It's also a draft. That's right. A draft. Not complete.
What do I mean, you ask? It needs to sit and rest for a bit before you take another look at it and edit it.
"Oh No!" You exclaim, it's perfect as it is. You know it is.
Uh Huh. Well, let me give you a little hint. Every writer needs their work proofread. And, for the record, nothing is ever "perfect."
The great writer, John Irving said, "Revision is the soul of editing and, as a novelist, rewriting is three-quarters of my life."
Scott Adams said this, "Creativity is allowing yourself to make mistakes. Art is knowing which ones to keep."
We all make mistakes, even without knowing it. Especially now with auto-correct on our word processors and phones and tablets. How many times have you sent a message to say, OOPS! and have to resend with an apology? I know I have.
Even with this blog post, I'll have to let it sit, then re-read it and edit it. And, God willing, it will go out into the Internet world without any mistakes.
So, how do you go about proofreading your own work?
Everyone has a tip for it. I'll give you mine. You can take it for what it's worth, read other tips, and do what works best for you. That's my tip. Use whatever technique works best for you.
First, try not to edit while you are actually writing the draft. It can get confusing and cause you to slow your creative process.
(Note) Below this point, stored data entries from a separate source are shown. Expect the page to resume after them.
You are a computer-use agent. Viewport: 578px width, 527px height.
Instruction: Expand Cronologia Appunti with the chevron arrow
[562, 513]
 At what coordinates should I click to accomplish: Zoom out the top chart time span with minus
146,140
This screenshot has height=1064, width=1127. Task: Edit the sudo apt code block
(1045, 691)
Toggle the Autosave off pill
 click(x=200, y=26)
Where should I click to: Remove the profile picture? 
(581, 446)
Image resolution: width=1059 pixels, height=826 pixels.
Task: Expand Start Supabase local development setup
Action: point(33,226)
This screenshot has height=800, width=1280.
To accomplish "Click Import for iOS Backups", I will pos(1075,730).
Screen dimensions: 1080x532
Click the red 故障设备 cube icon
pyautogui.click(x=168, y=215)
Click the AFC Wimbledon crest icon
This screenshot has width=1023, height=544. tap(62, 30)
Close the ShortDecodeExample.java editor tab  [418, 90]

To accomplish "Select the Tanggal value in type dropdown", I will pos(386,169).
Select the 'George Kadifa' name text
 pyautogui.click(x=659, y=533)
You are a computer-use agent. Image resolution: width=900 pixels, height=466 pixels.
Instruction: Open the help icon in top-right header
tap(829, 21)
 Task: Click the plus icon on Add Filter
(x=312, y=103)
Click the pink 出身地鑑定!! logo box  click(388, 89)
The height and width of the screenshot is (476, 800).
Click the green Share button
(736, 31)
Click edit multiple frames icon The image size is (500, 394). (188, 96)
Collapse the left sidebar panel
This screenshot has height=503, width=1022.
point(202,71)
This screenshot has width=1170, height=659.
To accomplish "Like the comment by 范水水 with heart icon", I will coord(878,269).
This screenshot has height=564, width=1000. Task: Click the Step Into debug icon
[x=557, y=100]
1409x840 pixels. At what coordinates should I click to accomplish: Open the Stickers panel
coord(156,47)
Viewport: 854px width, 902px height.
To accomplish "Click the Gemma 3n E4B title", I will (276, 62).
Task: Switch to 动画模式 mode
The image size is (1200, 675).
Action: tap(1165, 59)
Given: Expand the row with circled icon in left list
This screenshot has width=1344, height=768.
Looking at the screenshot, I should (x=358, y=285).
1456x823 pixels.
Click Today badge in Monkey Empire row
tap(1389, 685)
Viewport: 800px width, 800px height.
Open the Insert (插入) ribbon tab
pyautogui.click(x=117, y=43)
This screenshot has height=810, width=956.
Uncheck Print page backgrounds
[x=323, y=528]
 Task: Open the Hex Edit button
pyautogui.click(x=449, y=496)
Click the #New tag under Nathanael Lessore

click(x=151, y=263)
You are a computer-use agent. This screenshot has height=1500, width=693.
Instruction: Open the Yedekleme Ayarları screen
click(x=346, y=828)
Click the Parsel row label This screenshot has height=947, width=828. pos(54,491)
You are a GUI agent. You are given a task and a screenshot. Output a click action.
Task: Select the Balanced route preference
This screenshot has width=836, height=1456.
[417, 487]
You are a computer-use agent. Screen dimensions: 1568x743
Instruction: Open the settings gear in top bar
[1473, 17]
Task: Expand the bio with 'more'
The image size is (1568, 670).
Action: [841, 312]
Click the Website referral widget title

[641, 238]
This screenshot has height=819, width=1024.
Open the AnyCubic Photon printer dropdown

Take a break from the first draft to your first proofread. How long? Well, that depends, I guess. If you have something else to work on, do so while you take a break from your draft piece. Or, do something else to take your mind off it. For some people they need a week or more. Even months before they can be fully ready to re-read their draft. I suppose it depends on the length of the draft as well. A short piece doesn't require as long a break as a novel length draft.
When you start your proofread change your mindset. You are no longer "author" you are "editor". Be careful to keep that in mind. You want to be able to look at this draft with a new set of eyes and a clear mind ready to edit it. So, if you still don't have enough distance from it as author, set it aside and wait some more.
Here is a list of what some people have done to edit their work:
1. Print the draft on different color paper.
2. Print using a different font.
Do not attempt to edit on the computer screen. It can foul up your mind and put you back in creative mode.
3. If you wrote your draft in your office, edit it some place else.
4. If you wrote your draft while lounging on your sofa, edit it in a different physical position, like sitting at your desk.
5. Your first read should be quick. No notes. Then start more slowly, with an overall feeling from the quick read.
6. Begin your critique and read it as if your friend wrote it. Don't try to fix anything. Just make notes.
7. Re-read again, at a different time of day when you are in a different mood.
8. Read it aloud at least once, especially if you have written dialogue.
9. If it's a longer novel length piece, you might want to create an outline from what you are reading. Be brief, you don't have to write a complete chapter by chapter analysis.
10. Get feedback from others. They must be an objective reader. Listen to their comments or read their notes but don't be offended from anything they've said or written. You don't always have to agree with everything, but be open enough to accept each note. The person was nice enough to read your work, be nice enough to read their comments, without censure.
11. Once you've had others read and you've read and taken notes, organize all of your thoughts and notes in the order of your draft.
12. Start big and work your way down. Big changes like to plot or such, can make more of an impact to your work than say a confusing phrase or spelling error.
13. If you get stuck on your re-write, move on. Don't let anything stop you from completing your first re-write.
Stop. Rinse. Repeat. - If necessary.
14. Cut anything that is a duplicate or irrelevant. Be ruthless. You are editor now. Not author.
Remember, it's never going to be PERFECT in your mind, so know when to stop. Always track your changes so that if you've gone too far in your edits, you can go back a version.
15. As a final tip, I would say, read your draft backwards from the last word to the first. It's always a good way to catch any hidden technical errors.